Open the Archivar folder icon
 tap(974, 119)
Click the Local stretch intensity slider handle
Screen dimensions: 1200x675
++++++++++++++++++++
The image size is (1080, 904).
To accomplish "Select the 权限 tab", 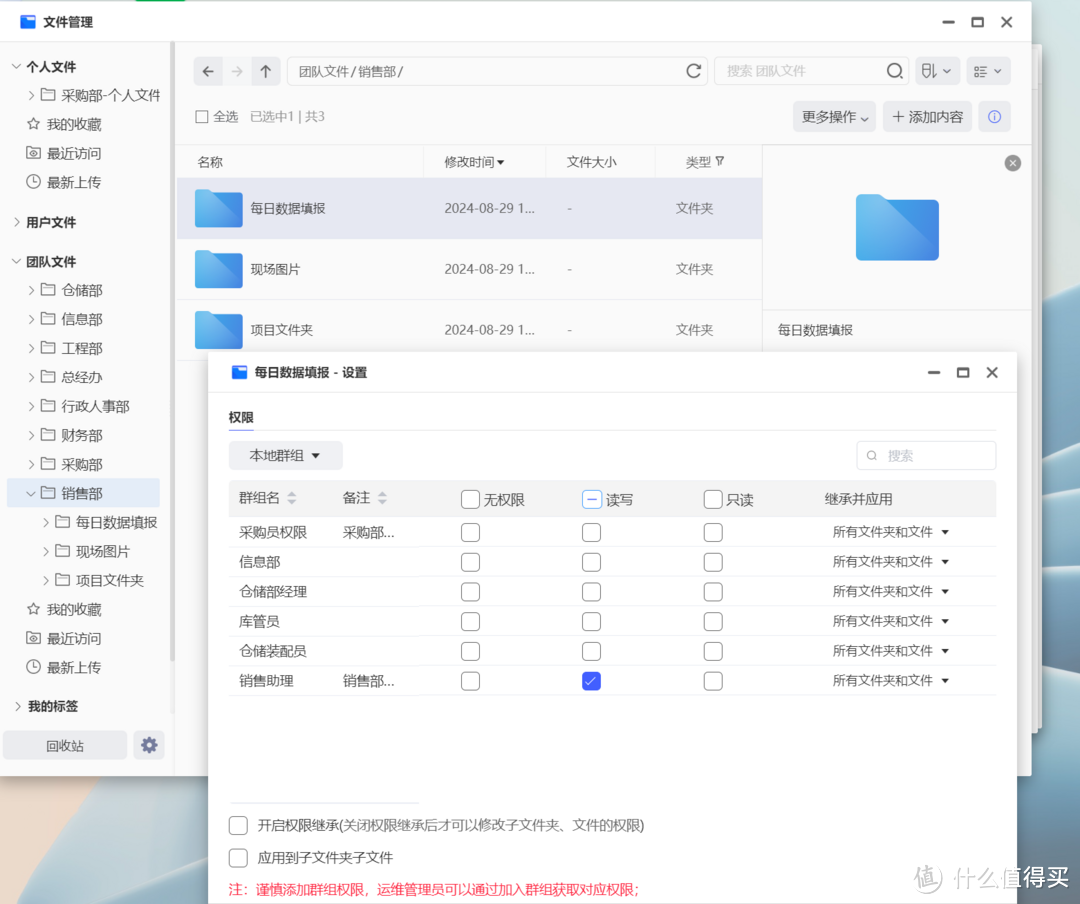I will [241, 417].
++++++++++++++++++++
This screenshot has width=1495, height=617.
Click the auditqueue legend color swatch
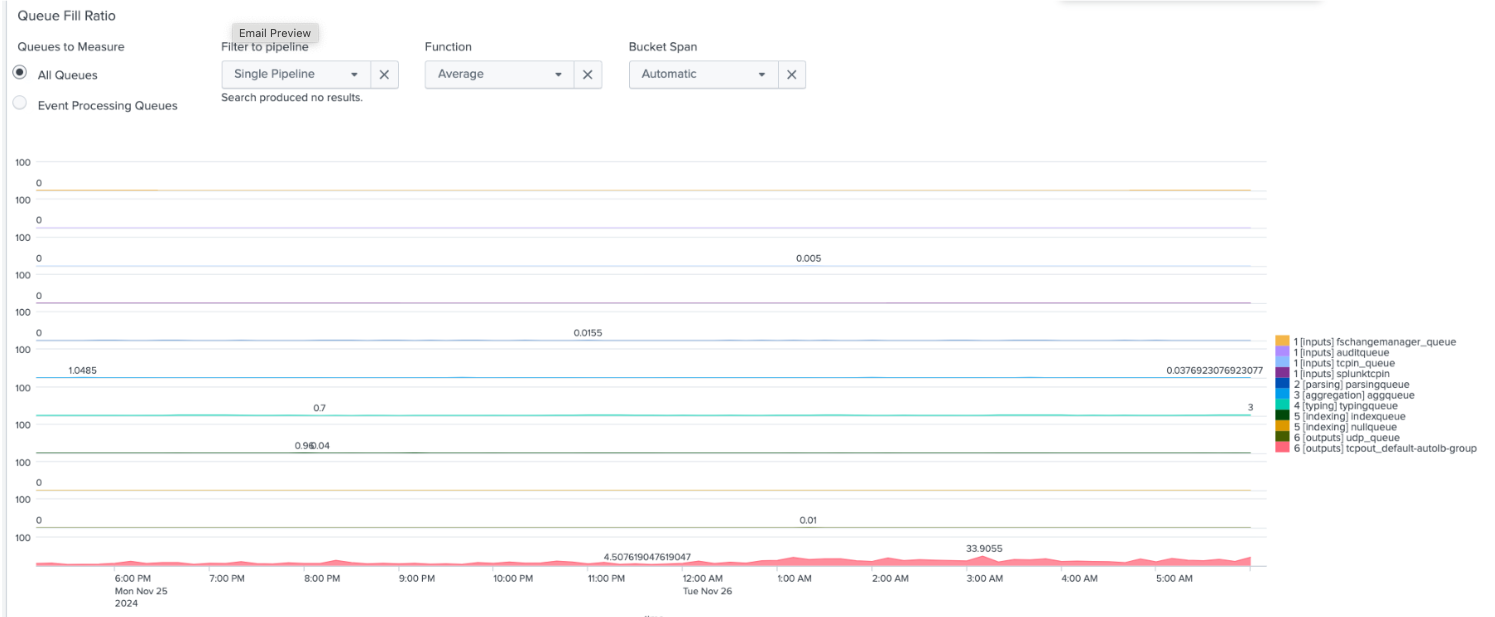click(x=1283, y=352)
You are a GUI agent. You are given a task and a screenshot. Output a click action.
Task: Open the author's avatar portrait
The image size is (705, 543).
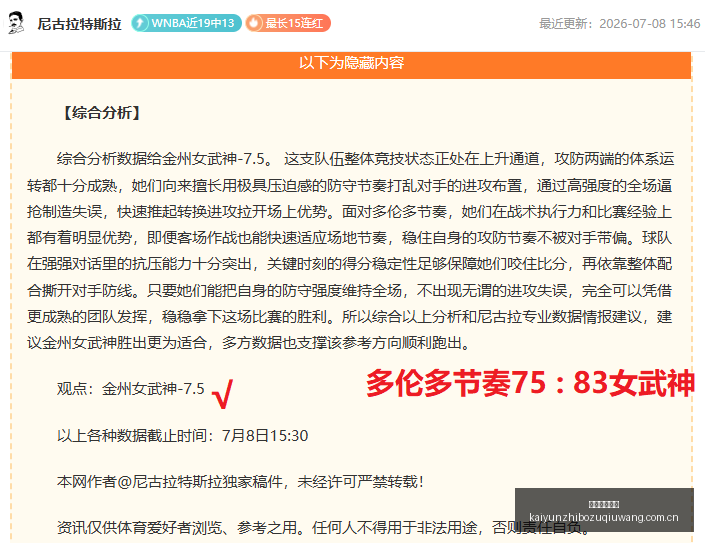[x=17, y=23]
++++++++++++++++++++
Extract from the records above the lines from the one containing "Open the Archivar folder icon" to the one containing "Screen dimensions: 1200x675", both lines included, exactly as they appear and with nothing else.

Exercise output:
Open the Archivar folder icon
 tap(974, 119)
Click the Local stretch intensity slider handle
Screen dimensions: 1200x675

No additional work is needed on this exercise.